SOURCE INFORMATION
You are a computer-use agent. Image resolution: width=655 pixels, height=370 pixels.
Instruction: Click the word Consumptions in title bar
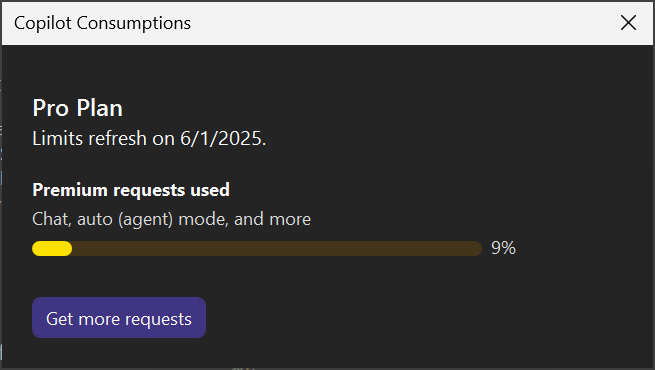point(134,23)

---

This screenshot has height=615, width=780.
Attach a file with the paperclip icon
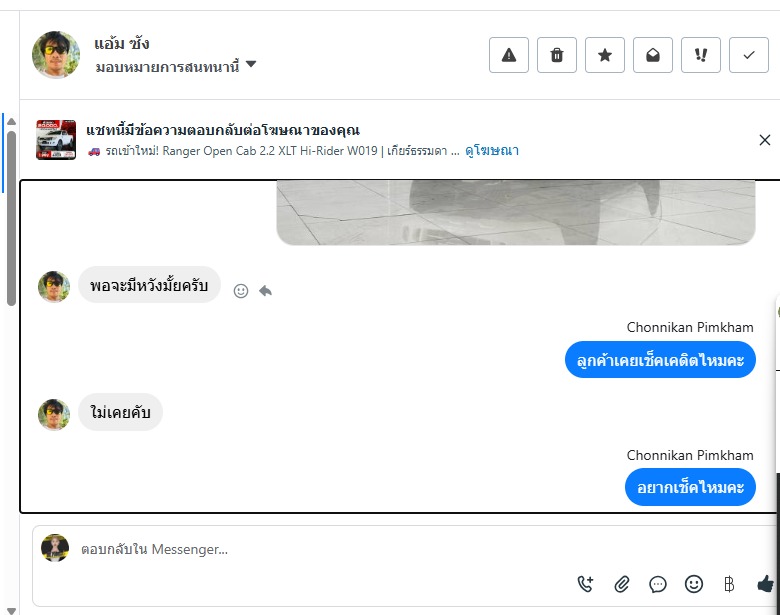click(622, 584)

WHAT THE TASK REQUIRES
Within the data above, filter for lines containing the word "width" and copy each one.

SOLUTION
You are a computer-use agent. Image resolution: width=655 pixels, height=370 pixels.
This screenshot has height=615, width=780.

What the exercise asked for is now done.